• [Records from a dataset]
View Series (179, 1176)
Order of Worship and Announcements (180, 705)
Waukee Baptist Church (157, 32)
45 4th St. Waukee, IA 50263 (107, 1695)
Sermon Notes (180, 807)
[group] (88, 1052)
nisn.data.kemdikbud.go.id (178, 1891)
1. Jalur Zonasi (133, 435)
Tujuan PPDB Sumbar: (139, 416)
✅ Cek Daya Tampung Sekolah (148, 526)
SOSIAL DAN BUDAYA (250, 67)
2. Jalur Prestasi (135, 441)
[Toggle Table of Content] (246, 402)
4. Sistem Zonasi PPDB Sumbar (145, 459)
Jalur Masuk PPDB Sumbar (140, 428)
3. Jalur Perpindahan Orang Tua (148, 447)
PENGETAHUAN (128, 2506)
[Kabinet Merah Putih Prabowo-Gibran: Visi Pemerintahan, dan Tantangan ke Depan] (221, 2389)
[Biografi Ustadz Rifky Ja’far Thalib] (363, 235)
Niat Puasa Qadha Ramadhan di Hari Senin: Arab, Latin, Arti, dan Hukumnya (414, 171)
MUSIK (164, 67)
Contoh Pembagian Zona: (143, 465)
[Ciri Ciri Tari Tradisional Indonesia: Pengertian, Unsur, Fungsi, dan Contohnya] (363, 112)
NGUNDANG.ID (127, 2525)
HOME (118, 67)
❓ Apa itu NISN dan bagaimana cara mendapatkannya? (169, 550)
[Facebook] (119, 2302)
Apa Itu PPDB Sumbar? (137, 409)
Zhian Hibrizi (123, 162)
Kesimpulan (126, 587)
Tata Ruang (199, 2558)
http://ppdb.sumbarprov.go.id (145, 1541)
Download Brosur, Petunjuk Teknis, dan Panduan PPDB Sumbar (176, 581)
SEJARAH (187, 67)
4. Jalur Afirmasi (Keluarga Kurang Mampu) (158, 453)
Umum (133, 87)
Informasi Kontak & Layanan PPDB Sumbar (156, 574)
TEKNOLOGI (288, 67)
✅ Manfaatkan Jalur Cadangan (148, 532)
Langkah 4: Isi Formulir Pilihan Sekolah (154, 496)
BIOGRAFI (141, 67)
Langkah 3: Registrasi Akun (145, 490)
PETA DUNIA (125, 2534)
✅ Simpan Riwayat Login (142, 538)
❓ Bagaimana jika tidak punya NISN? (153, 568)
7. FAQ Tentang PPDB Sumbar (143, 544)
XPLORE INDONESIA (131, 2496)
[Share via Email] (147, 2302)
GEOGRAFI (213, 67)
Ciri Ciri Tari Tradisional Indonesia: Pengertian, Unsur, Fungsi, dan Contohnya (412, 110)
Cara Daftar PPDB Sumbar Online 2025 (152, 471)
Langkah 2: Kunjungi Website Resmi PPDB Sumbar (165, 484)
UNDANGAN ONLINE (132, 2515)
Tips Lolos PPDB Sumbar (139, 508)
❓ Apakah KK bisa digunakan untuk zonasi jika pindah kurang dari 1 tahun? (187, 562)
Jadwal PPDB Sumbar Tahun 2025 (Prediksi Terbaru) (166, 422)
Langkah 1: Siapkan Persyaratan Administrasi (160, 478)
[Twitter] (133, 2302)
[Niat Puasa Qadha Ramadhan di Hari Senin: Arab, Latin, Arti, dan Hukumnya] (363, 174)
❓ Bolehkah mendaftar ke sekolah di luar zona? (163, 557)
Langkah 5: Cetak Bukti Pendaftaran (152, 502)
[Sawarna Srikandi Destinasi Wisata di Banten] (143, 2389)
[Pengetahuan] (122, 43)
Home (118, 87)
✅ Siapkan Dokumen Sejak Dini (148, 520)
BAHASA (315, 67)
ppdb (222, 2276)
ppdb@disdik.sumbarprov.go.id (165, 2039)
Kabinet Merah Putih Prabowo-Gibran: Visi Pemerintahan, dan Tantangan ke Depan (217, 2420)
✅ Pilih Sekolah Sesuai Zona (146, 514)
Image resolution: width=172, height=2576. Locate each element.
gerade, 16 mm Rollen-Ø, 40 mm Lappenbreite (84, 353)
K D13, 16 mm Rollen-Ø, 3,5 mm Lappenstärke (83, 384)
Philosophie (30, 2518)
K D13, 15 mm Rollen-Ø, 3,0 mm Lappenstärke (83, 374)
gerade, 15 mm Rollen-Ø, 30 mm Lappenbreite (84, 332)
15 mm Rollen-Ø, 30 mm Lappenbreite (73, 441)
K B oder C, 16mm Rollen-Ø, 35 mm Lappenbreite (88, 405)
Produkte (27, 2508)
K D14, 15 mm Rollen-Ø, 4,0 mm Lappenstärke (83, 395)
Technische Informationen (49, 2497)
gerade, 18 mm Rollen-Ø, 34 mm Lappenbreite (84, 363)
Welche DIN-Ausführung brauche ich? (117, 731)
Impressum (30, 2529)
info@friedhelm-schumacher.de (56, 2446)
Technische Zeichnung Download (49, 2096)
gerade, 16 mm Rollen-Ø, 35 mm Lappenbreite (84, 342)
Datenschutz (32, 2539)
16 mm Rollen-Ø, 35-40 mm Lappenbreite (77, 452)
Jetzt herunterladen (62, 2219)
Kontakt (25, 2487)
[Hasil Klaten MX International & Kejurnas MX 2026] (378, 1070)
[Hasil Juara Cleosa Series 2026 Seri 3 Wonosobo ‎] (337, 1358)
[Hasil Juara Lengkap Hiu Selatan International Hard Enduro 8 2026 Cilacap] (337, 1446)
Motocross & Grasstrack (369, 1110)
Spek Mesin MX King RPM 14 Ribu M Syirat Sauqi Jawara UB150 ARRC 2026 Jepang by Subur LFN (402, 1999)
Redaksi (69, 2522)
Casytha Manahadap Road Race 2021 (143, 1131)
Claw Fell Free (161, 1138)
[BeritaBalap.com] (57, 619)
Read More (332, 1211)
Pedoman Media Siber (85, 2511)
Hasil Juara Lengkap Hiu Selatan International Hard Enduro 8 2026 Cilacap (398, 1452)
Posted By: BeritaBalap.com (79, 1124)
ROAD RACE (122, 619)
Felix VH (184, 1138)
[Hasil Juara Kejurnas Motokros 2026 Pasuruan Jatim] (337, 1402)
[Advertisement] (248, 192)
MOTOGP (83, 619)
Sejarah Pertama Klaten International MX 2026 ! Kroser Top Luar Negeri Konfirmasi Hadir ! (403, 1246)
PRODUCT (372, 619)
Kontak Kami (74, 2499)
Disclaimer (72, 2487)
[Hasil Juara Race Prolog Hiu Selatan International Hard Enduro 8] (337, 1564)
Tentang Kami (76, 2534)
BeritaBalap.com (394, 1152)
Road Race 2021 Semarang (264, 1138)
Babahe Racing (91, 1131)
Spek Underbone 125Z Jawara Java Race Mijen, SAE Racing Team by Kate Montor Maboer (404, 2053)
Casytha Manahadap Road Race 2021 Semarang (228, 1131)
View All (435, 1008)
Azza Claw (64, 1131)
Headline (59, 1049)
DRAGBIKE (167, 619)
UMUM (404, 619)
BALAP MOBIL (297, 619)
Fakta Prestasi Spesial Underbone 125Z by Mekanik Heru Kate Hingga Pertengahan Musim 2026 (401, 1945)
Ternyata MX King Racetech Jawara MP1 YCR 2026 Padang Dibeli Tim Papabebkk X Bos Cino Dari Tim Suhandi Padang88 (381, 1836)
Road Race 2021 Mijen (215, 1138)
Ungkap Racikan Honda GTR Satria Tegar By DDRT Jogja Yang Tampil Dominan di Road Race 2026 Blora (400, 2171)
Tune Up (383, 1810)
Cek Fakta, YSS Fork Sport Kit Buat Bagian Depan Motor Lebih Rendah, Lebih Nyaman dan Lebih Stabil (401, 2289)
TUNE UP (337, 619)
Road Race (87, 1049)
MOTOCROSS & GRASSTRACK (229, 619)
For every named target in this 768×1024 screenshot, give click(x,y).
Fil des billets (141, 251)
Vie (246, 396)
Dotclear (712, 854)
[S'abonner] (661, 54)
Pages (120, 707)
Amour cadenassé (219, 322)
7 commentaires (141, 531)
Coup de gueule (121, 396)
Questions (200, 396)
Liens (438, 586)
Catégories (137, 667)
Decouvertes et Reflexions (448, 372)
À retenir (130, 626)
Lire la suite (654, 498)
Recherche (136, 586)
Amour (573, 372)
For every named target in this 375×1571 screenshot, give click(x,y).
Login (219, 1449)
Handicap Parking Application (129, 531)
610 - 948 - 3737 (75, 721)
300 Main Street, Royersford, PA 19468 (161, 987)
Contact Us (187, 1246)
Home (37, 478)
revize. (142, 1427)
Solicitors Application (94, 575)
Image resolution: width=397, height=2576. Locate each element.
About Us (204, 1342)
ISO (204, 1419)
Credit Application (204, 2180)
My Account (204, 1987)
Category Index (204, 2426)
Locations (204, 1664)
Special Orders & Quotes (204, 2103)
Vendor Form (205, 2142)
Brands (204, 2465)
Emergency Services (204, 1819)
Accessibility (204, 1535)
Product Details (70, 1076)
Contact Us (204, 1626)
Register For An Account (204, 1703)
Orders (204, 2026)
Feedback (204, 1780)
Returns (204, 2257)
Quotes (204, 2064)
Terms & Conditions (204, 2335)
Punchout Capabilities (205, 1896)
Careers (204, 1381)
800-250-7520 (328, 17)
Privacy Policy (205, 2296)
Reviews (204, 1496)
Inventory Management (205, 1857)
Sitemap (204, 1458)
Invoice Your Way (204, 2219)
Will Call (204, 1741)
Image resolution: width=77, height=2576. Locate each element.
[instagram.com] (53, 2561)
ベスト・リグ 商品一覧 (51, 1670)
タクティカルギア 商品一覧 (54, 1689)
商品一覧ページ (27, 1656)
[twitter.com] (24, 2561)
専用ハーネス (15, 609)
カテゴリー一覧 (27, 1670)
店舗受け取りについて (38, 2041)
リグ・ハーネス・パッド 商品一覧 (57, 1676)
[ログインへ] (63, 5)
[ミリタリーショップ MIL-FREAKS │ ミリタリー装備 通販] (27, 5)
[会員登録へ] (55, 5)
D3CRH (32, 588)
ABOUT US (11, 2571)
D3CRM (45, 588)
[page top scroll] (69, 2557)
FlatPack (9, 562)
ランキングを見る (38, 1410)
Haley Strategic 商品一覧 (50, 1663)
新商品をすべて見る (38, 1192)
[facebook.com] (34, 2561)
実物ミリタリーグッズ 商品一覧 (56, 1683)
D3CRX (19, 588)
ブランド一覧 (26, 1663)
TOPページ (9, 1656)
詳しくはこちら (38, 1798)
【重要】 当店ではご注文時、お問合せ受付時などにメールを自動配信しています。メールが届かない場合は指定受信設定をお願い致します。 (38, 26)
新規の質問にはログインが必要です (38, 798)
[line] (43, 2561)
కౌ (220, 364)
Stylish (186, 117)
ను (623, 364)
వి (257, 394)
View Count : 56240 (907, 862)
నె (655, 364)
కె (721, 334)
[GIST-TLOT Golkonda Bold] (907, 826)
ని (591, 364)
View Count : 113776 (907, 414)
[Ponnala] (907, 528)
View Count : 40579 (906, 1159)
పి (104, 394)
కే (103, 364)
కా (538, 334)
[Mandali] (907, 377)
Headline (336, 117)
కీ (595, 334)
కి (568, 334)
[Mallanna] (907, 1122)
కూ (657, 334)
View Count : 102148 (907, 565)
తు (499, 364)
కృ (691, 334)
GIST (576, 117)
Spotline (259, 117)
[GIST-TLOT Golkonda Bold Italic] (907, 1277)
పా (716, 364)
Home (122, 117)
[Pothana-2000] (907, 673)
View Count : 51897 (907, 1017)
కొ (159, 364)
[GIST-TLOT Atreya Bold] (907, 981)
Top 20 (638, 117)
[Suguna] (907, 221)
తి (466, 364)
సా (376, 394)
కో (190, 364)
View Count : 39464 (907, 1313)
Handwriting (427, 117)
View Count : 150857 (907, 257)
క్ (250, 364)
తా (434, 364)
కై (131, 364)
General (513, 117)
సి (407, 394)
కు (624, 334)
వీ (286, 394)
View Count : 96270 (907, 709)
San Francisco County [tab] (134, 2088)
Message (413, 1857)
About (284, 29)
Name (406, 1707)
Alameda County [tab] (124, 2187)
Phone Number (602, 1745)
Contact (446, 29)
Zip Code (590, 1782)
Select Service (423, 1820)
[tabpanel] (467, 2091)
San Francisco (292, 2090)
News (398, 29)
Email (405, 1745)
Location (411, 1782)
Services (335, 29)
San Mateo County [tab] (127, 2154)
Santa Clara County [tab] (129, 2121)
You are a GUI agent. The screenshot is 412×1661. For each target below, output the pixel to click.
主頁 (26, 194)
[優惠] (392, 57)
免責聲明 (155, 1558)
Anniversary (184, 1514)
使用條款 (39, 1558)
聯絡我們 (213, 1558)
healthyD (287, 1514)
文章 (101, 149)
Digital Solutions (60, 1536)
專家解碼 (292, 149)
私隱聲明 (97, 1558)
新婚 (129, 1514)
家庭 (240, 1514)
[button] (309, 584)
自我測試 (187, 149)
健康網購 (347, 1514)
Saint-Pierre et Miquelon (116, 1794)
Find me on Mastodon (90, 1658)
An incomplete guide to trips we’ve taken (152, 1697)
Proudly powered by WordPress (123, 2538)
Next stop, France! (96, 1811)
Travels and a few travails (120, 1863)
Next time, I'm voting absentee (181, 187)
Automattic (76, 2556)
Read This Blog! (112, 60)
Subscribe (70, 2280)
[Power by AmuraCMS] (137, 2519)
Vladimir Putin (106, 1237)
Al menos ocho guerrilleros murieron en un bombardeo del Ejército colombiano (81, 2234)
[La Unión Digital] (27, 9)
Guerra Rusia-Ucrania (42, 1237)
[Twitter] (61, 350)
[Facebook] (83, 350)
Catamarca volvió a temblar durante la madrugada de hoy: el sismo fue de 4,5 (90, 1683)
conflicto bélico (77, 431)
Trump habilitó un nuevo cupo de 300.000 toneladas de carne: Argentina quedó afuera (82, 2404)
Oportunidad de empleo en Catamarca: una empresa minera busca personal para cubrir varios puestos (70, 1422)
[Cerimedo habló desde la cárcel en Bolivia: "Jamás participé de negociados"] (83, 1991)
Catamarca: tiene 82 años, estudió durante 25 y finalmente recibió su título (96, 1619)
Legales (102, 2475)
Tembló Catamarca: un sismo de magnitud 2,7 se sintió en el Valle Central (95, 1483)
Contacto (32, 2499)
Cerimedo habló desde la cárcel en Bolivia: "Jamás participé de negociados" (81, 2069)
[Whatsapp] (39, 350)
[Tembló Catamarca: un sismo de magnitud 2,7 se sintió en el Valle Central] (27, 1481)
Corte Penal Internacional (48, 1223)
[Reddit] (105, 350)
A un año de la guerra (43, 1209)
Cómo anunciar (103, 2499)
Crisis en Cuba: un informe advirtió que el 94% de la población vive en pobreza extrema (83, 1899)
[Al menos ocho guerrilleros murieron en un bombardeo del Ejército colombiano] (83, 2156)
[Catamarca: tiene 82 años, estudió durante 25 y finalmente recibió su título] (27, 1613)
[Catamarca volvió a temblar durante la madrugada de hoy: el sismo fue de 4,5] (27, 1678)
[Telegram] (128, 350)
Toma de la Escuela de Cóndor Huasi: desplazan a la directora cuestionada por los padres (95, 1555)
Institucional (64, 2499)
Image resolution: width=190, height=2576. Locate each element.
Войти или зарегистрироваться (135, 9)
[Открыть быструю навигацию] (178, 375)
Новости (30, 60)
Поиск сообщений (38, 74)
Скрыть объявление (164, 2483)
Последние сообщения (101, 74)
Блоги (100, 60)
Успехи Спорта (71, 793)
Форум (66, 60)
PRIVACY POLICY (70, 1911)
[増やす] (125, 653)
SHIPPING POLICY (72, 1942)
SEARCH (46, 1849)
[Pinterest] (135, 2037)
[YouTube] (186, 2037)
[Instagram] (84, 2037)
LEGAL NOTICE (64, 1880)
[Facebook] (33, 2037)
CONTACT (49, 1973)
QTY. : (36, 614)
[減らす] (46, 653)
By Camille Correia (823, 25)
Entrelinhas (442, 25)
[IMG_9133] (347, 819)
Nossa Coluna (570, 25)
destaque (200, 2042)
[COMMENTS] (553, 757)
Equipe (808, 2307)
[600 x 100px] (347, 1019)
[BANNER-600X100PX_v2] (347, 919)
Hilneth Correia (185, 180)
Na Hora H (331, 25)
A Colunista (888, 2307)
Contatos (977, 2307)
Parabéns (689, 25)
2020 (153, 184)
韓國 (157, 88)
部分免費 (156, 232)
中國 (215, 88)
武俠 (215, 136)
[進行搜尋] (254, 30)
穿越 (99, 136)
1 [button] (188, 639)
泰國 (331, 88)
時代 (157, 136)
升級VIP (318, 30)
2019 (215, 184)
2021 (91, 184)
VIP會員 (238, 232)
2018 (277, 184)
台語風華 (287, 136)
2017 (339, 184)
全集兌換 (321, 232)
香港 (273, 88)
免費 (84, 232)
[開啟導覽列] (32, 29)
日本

• [Required action]
All that is needed is the exact run of lines above from the line containing "[Mandali] (907, 377)" through the line containing "Contact (446, 29)", both of them included.

• [Response to the task]
[Mandali] (907, 377)
Headline (336, 117)
కీ (595, 334)
కి (568, 334)
[Mallanna] (907, 1122)
కూ (657, 334)
View Count : 102148 (907, 565)
తు (499, 364)
కృ (691, 334)
GIST (576, 117)
Spotline (259, 117)
[GIST-TLOT Golkonda Bold Italic] (907, 1277)
పా (716, 364)
Home (122, 117)
[Pothana-2000] (907, 673)
View Count : 51897 (907, 1017)
కొ (159, 364)
[GIST-TLOT Atreya Bold] (907, 981)
Top 20 (638, 117)
[Suguna] (907, 221)
తి (466, 364)
సా (376, 394)
కో (190, 364)
View Count : 39464 (907, 1313)
Handwriting (427, 117)
View Count : 150857 (907, 257)
క్ (250, 364)
తా (434, 364)
కై (131, 364)
General (513, 117)
సి (407, 394)
కు (624, 334)
వీ (286, 394)
View Count : 96270 (907, 709)
San Francisco County [tab] (134, 2088)
Message (413, 1857)
About (284, 29)
Name (406, 1707)
Alameda County [tab] (124, 2187)
Phone Number (602, 1745)
Contact (446, 29)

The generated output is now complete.